Data shown:
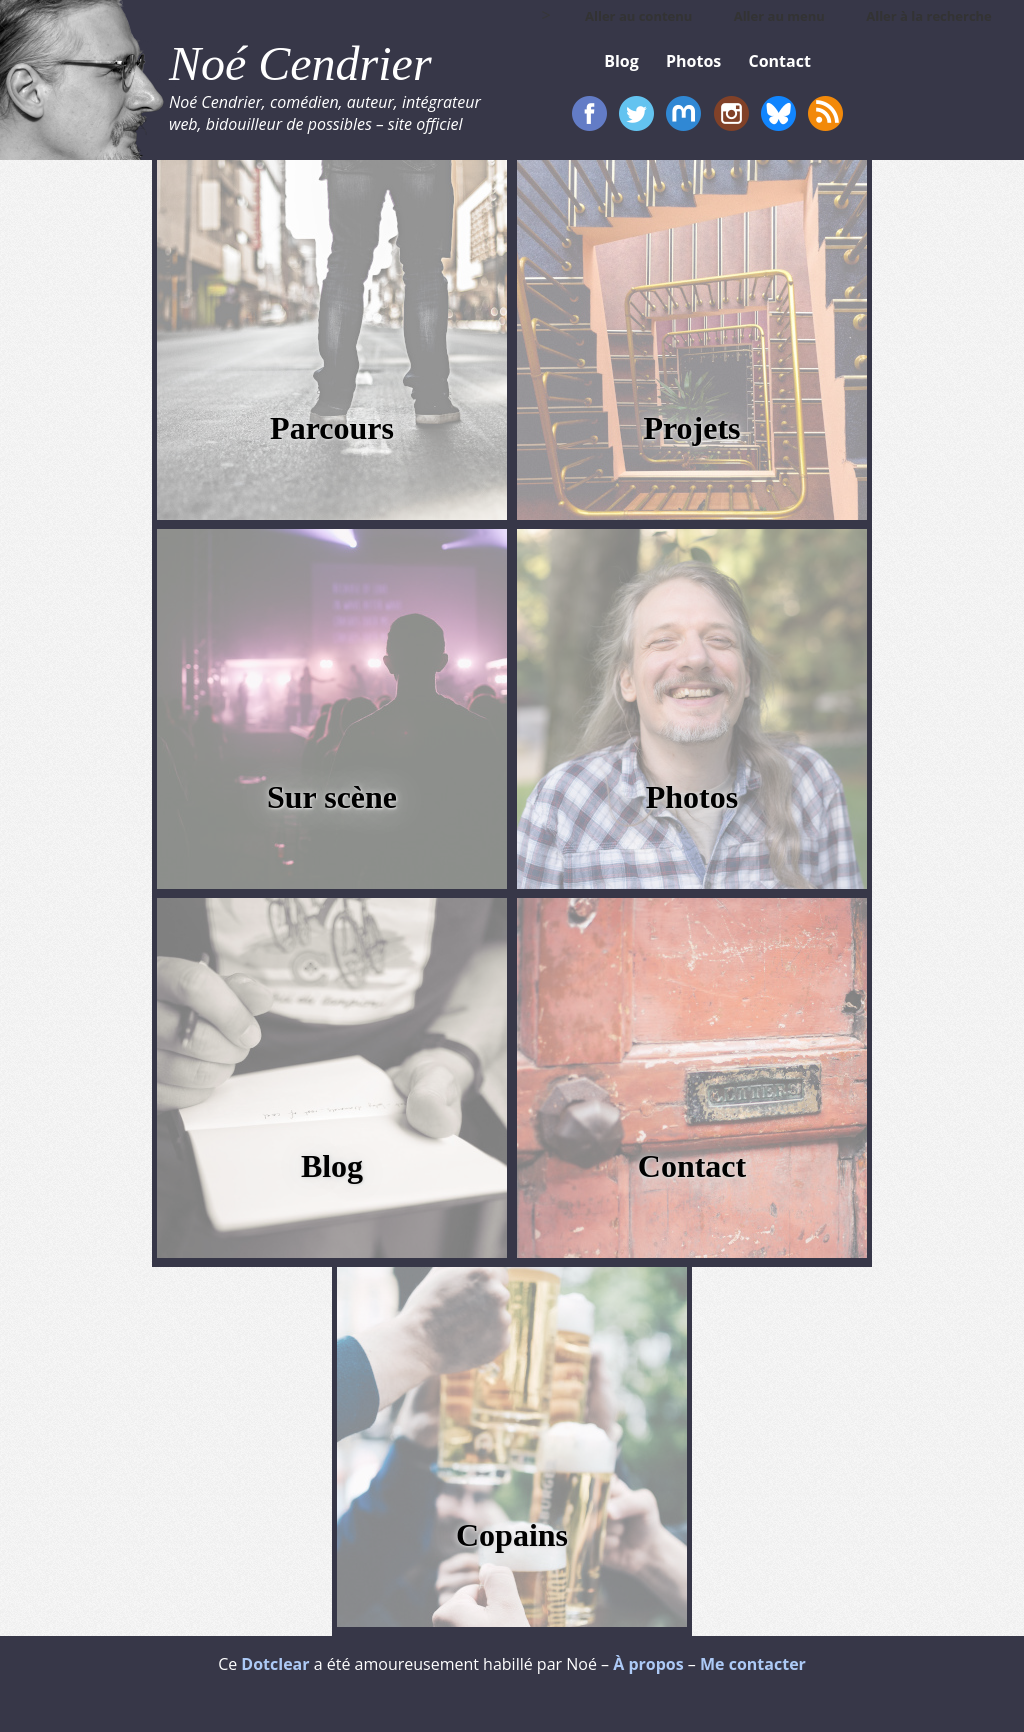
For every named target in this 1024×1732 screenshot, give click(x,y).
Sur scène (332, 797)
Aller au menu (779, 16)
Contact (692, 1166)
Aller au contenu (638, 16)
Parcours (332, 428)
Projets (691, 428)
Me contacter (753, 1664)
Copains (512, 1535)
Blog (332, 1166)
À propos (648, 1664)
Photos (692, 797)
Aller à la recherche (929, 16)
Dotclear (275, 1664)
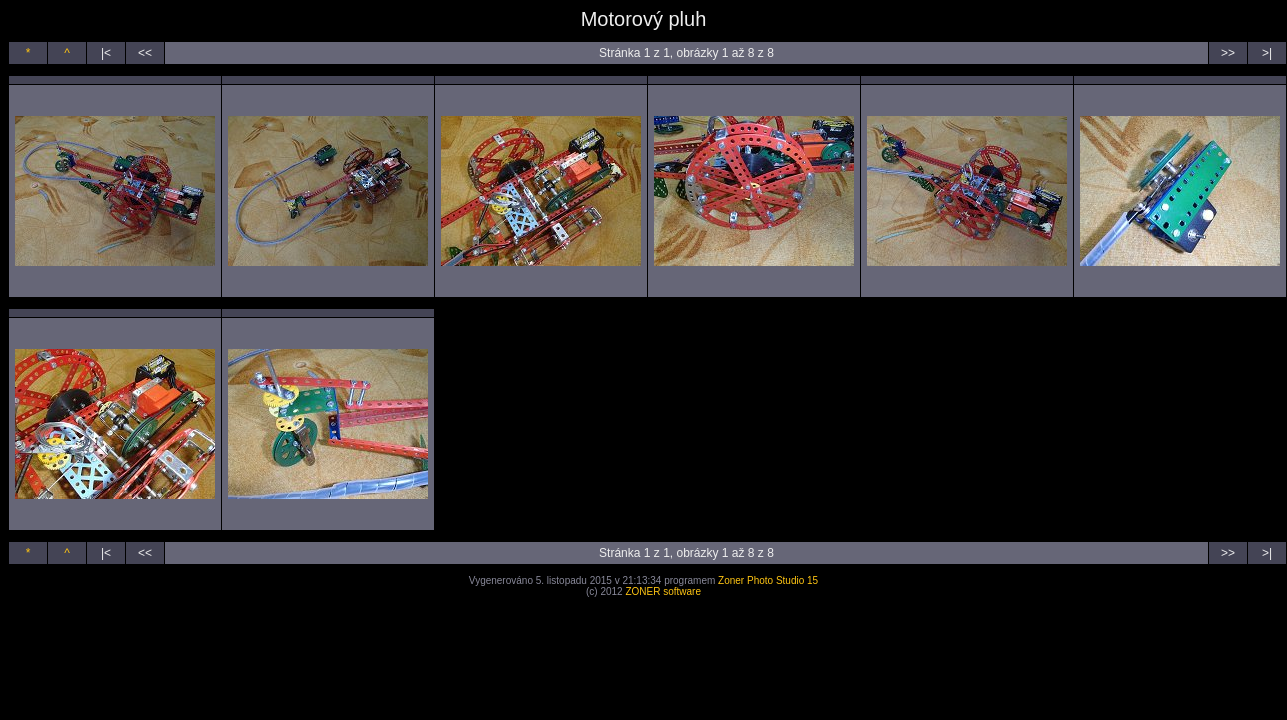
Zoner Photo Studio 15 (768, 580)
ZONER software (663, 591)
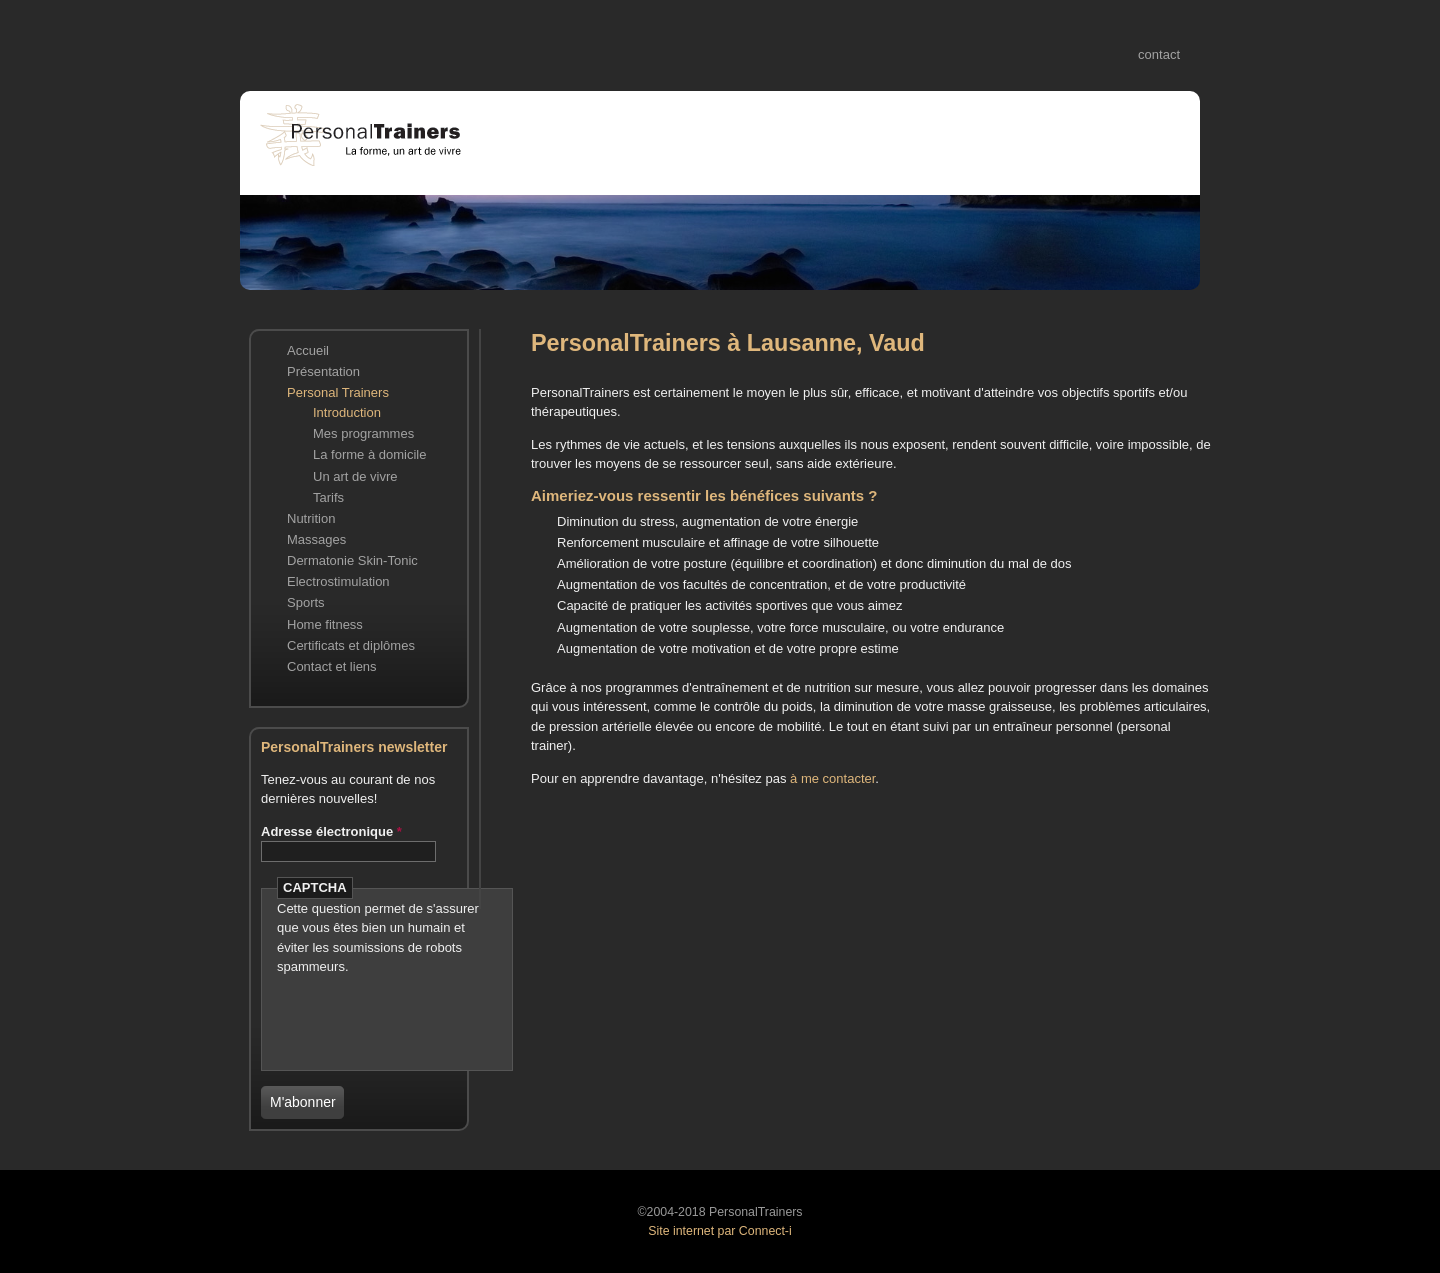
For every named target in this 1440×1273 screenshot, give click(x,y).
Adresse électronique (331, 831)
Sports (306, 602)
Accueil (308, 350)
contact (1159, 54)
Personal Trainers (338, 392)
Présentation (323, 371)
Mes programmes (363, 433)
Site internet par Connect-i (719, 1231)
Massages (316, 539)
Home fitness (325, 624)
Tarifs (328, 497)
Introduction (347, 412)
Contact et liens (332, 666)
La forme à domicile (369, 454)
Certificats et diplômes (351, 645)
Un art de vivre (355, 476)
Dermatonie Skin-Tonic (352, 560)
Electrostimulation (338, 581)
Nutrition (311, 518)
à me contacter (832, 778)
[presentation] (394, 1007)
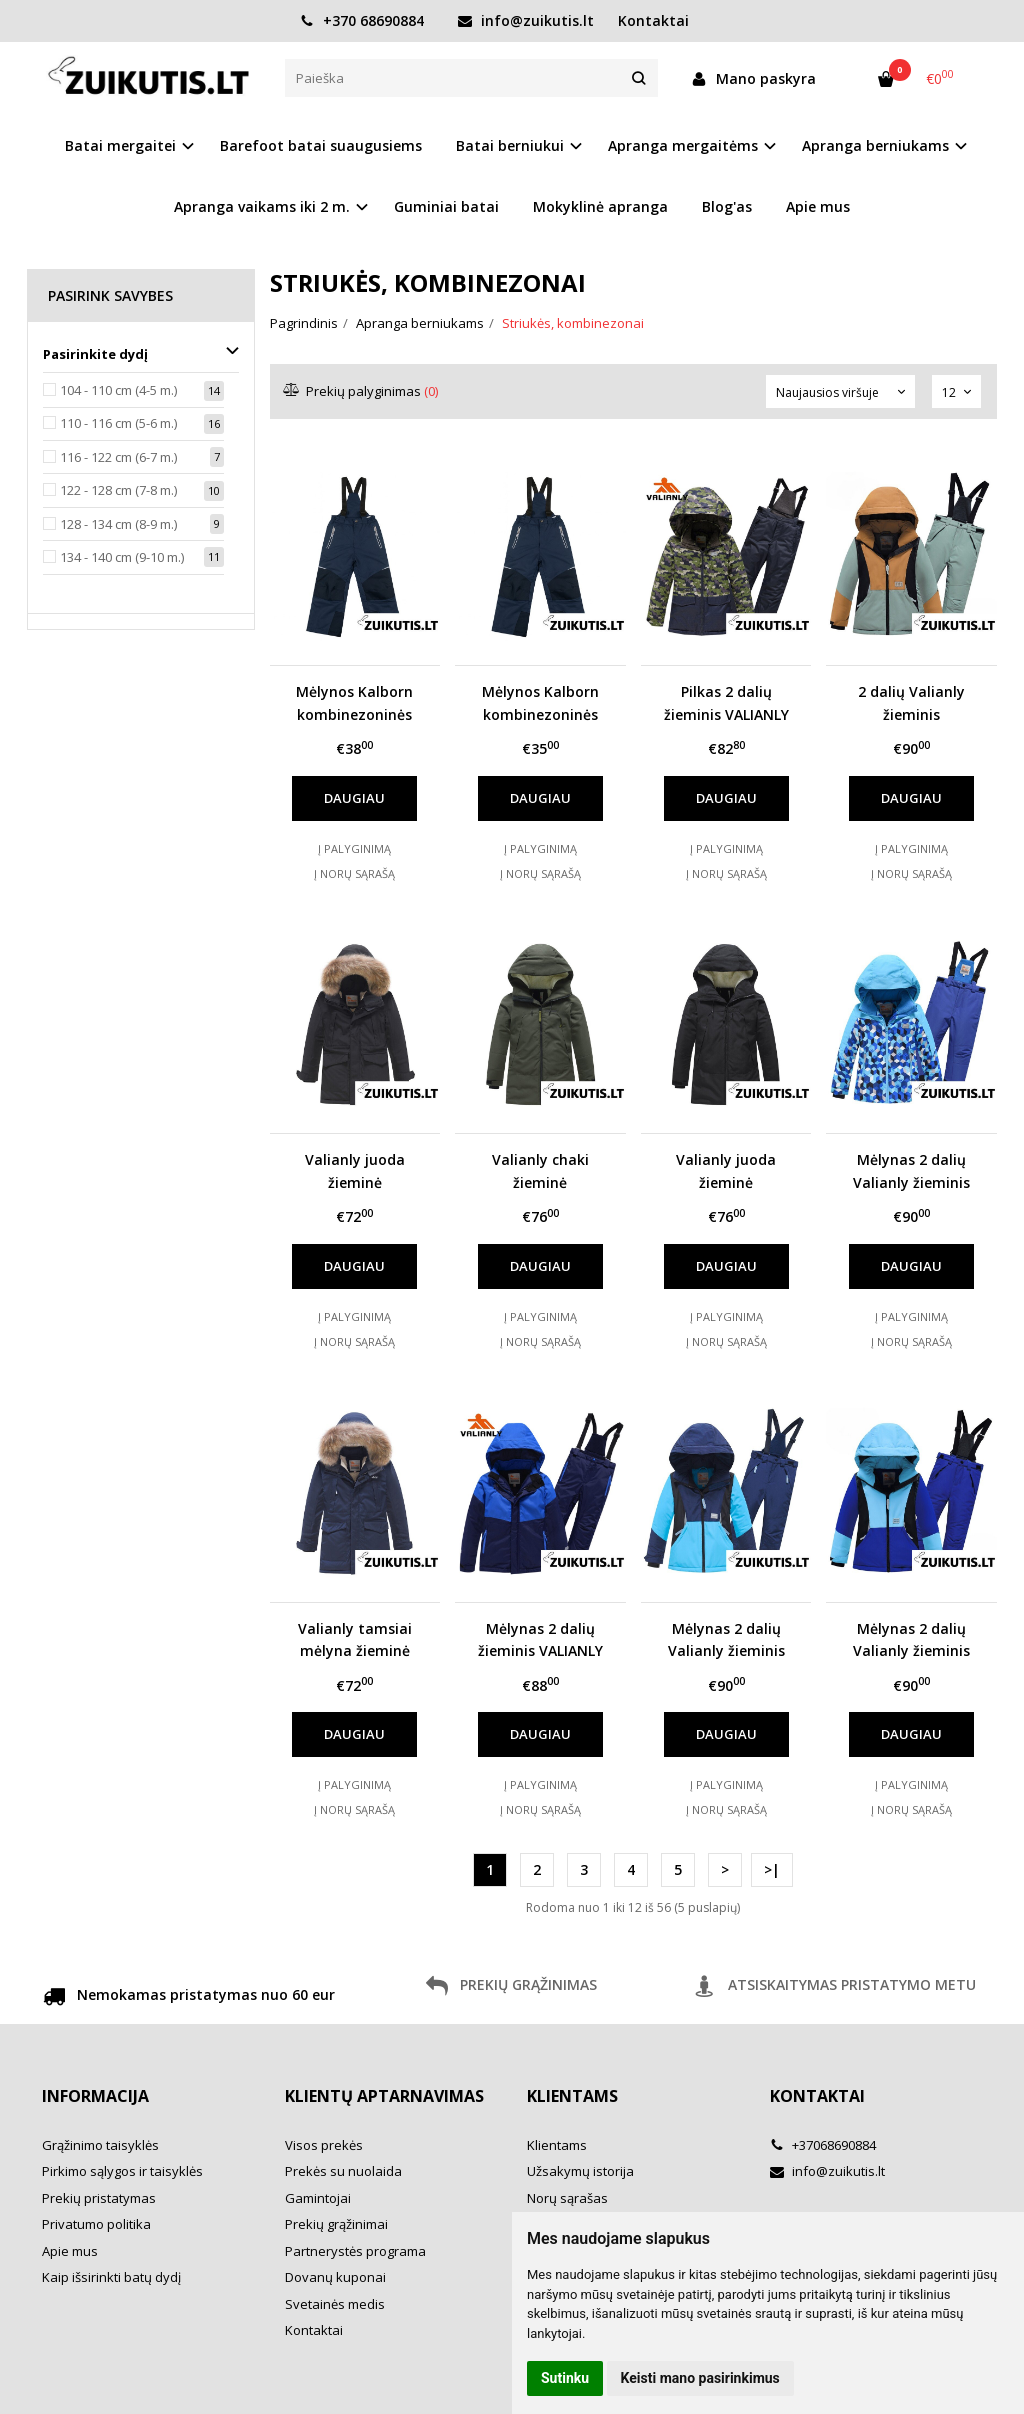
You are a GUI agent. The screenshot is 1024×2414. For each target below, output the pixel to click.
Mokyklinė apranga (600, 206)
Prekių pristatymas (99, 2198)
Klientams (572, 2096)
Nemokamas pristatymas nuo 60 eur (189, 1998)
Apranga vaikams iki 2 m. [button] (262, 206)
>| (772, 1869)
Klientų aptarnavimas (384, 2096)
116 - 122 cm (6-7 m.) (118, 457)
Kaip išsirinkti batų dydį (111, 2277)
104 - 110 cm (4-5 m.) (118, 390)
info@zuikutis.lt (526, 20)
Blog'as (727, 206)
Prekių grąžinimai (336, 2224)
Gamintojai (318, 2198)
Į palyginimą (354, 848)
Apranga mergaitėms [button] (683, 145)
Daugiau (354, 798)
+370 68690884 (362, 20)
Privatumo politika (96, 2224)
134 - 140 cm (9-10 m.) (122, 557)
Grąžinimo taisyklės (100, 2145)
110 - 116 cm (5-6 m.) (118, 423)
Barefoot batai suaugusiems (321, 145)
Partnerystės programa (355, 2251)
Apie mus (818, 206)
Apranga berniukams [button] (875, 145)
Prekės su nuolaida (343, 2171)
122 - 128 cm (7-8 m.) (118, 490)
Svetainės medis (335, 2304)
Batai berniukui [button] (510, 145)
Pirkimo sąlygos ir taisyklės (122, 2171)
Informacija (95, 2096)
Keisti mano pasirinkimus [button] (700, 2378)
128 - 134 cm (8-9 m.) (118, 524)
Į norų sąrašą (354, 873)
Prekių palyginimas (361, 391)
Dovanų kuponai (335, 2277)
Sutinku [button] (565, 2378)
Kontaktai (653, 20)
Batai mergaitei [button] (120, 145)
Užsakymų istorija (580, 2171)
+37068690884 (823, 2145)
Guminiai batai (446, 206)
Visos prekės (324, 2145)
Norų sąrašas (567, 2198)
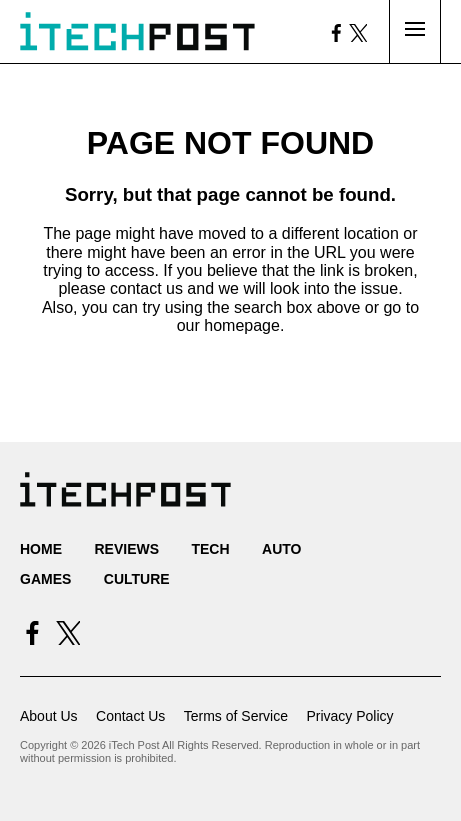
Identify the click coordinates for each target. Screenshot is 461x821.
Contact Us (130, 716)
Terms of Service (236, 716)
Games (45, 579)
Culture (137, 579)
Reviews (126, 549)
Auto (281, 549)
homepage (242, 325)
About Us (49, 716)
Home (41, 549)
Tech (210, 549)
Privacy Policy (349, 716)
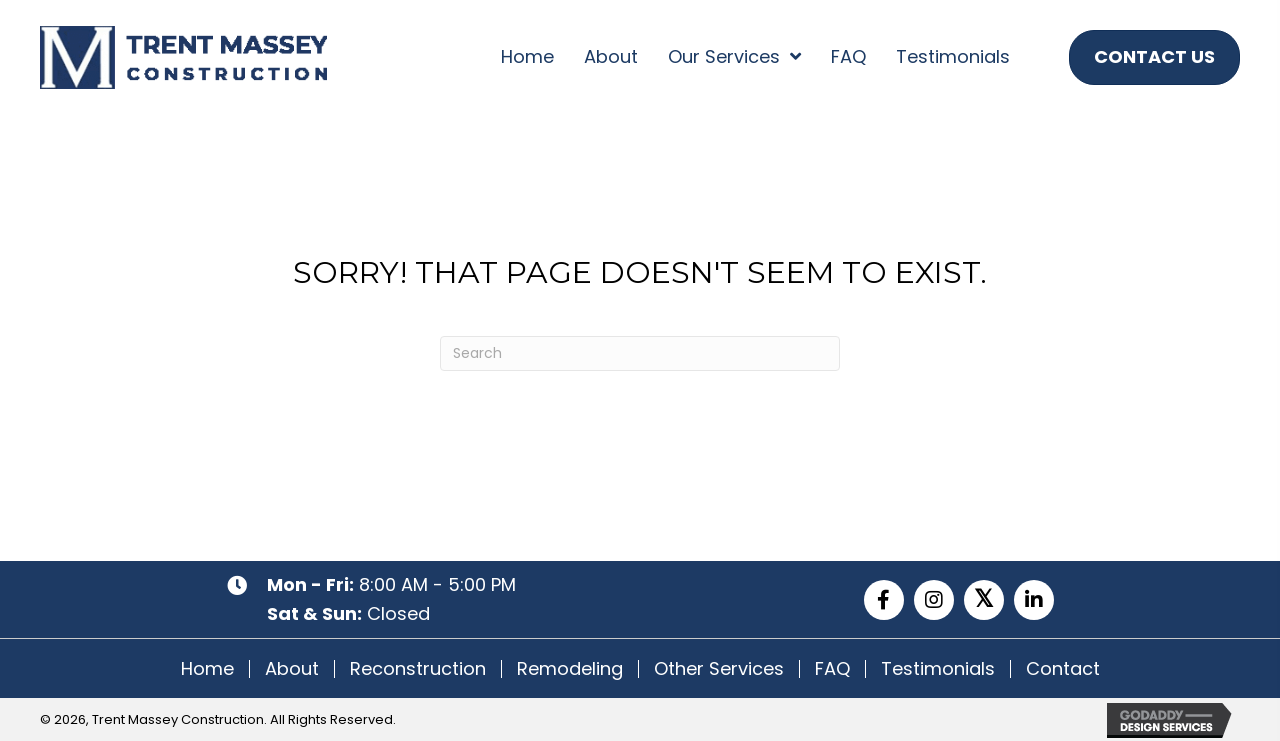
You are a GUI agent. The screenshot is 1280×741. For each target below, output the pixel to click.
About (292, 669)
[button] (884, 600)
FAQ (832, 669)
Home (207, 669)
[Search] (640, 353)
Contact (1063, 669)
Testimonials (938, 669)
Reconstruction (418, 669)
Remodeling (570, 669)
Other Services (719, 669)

What the task asks: Switch "Dovanų kuponai" to "Dovanų čekiai" in the rows from the line containing "Į norų sąrašą (354, 873)" through the line containing "Contact Us (130, 716)", and write out those rows with nothing else changed and the pictures left out.

Task solution:
Į norų sąrašą (354, 873)
Prekių palyginimas (361, 391)
Dovanų čekiai (335, 2277)
Sutinku [button] (565, 2378)
Kontaktai (653, 20)
Batai mergaitei [button] (120, 145)
Užsakymų istorija (580, 2171)
+37068690884 (823, 2145)
Guminiai batai (446, 206)
Visos prekės (324, 2145)
Norų sąrašas (567, 2198)
Identify the click coordinates for each target. Screenshot is 461x821.
Contact Us (130, 716)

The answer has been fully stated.